- _Data for this exercise_
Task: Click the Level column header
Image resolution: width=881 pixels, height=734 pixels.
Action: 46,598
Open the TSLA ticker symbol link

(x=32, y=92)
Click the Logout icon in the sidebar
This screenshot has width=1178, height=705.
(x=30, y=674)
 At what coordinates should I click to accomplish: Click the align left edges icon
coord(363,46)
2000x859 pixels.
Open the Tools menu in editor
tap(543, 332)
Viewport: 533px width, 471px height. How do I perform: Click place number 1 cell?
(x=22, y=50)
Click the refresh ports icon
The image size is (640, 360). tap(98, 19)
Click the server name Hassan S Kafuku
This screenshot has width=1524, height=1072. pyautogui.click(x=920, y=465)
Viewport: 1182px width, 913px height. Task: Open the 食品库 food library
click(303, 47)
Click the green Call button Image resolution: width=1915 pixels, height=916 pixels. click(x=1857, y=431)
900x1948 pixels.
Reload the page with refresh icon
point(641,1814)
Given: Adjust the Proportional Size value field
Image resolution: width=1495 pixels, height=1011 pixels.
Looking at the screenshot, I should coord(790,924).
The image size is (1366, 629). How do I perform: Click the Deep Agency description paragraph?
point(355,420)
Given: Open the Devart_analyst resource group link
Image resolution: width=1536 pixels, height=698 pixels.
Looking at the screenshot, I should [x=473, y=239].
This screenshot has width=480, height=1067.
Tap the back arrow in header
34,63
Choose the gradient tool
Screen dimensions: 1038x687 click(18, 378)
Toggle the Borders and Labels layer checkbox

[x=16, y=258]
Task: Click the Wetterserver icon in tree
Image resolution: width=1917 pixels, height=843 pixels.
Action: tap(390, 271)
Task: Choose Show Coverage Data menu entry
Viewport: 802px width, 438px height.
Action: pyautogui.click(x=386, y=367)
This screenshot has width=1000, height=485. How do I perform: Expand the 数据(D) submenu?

- _Exercise instructions_
Which of the lines above hold the string "Given"? Copy each one.

- _Solution to this exercise_
Given: Adjust the Proportional Size value field
Given: Open the Devart_analyst resource group link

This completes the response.